[Stored dataset items]

-- BEGIN --

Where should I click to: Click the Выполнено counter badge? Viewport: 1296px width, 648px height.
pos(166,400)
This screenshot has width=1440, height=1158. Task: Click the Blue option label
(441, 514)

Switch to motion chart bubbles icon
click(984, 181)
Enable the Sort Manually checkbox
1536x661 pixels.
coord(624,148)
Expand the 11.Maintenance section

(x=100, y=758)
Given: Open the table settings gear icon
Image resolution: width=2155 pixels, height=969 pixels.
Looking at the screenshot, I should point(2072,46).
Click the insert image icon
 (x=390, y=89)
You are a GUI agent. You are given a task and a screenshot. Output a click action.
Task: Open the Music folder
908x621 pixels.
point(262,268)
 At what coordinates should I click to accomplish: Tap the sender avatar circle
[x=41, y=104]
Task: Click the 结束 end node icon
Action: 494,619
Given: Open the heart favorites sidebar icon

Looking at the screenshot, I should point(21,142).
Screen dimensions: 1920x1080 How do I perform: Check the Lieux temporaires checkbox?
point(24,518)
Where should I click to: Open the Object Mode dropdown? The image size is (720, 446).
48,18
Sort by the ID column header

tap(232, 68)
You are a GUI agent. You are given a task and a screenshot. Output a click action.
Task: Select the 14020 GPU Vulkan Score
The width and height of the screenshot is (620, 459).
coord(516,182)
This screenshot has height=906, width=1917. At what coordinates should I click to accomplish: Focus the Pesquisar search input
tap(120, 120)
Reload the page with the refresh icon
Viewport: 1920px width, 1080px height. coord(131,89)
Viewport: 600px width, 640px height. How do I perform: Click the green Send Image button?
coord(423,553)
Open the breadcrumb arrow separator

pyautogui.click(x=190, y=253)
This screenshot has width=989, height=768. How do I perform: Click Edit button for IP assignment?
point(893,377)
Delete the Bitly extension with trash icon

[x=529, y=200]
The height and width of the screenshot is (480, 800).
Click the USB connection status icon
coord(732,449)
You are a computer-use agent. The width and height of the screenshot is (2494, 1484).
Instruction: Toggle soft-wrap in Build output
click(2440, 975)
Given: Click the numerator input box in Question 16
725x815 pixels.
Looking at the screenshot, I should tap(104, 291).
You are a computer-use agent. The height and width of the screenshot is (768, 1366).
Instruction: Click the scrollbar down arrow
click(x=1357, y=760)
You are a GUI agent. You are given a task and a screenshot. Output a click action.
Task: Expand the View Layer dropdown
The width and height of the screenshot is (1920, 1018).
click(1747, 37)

-- END --

§ **TASK DETAILS**: Collect each line from the rows above that contains the string "what".

§ **WRITTEN SOLUTION**:
 At what coordinates should I click to accomplish: Tap the sender avatar circle
This screenshot has height=906, width=1917. At what coordinates should I click to accomplish: Focus the Pesquisar search input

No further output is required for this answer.